Each entry must be written out again exactly as it stands.
______
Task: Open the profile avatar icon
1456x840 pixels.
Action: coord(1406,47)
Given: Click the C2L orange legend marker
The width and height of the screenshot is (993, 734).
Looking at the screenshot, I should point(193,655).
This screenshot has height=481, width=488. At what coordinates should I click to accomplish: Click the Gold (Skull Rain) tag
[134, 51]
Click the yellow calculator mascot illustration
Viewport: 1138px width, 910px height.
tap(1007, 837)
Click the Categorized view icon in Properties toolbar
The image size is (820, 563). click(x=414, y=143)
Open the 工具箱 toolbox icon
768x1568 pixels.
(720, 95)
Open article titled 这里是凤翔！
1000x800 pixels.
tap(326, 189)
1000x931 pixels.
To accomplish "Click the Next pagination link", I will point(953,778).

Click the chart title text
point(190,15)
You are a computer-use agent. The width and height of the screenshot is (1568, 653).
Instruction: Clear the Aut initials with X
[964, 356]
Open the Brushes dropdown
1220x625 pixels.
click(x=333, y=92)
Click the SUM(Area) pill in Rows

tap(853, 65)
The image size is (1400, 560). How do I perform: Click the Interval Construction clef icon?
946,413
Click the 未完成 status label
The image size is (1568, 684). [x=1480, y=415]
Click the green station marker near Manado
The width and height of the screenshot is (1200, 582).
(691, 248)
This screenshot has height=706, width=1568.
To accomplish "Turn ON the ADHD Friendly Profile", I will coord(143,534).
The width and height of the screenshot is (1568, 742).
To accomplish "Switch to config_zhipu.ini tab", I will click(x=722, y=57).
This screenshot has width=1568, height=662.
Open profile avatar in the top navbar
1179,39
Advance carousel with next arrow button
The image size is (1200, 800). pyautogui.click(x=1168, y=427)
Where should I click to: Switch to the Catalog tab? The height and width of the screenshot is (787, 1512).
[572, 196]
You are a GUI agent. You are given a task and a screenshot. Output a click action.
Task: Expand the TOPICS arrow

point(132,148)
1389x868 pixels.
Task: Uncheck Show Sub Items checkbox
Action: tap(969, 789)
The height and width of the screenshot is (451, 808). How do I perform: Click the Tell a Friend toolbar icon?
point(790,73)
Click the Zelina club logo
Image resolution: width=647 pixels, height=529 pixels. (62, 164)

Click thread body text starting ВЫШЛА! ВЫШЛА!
______
Exercise response:
Task: Open the profile avatar icon
1456x840 pixels.
Action: coord(1406,47)
Given: Click the C2L orange legend marker
The width and height of the screenshot is (993, 734).
Looking at the screenshot, I should point(193,655).
This screenshot has height=481, width=488. At what coordinates should I click to accomplish: Click the Gold (Skull Rain) tag
[134, 51]
Click the yellow calculator mascot illustration
Viewport: 1138px width, 910px height.
tap(1007, 837)
Click the Categorized view icon in Properties toolbar
The image size is (820, 563). click(x=414, y=143)
Open the 工具箱 toolbox icon
768x1568 pixels.
(720, 95)
Open article titled 这里是凤翔！
1000x800 pixels.
tap(326, 189)
1000x931 pixels.
To accomplish "Click the Next pagination link", I will point(953,778).

Click the chart title text
point(190,15)
You are a computer-use agent. The width and height of the screenshot is (1568, 653).
Instruction: Clear the Aut initials with X
[964, 356]
Open the Brushes dropdown
1220x625 pixels.
click(x=333, y=92)
Click the SUM(Area) pill in Rows

tap(853, 65)
The image size is (1400, 560). How do I perform: Click the Interval Construction clef icon?
946,413
Click the 未完成 status label
The image size is (1568, 684). [x=1480, y=415]
Click the green station marker near Manado
The width and height of the screenshot is (1200, 582).
(691, 248)
This screenshot has height=706, width=1568.
To accomplish "Turn ON the ADHD Friendly Profile", I will coord(143,534).
The width and height of the screenshot is (1568, 742).
To accomplish "Switch to config_zhipu.ini tab", I will click(x=722, y=57).
This screenshot has width=1568, height=662.
Open profile avatar in the top navbar
1179,39
Advance carousel with next arrow button
The image size is (1200, 800). pyautogui.click(x=1168, y=427)
Where should I click to: Switch to the Catalog tab? The height and width of the screenshot is (787, 1512).
[572, 196]
You are a GUI agent. You are given a task and a screenshot. Output a click action.
Task: Expand the TOPICS arrow

point(132,148)
1389x868 pixels.
Task: Uncheck Show Sub Items checkbox
Action: tap(969, 789)
The height and width of the screenshot is (451, 808). How do I perform: Click the Tell a Friend toolbar icon?
point(790,73)
Click the Zelina club logo
Image resolution: width=647 pixels, height=529 pixels. (62, 164)

Click thread body text starting ВЫШЛА! ВЫШЛА!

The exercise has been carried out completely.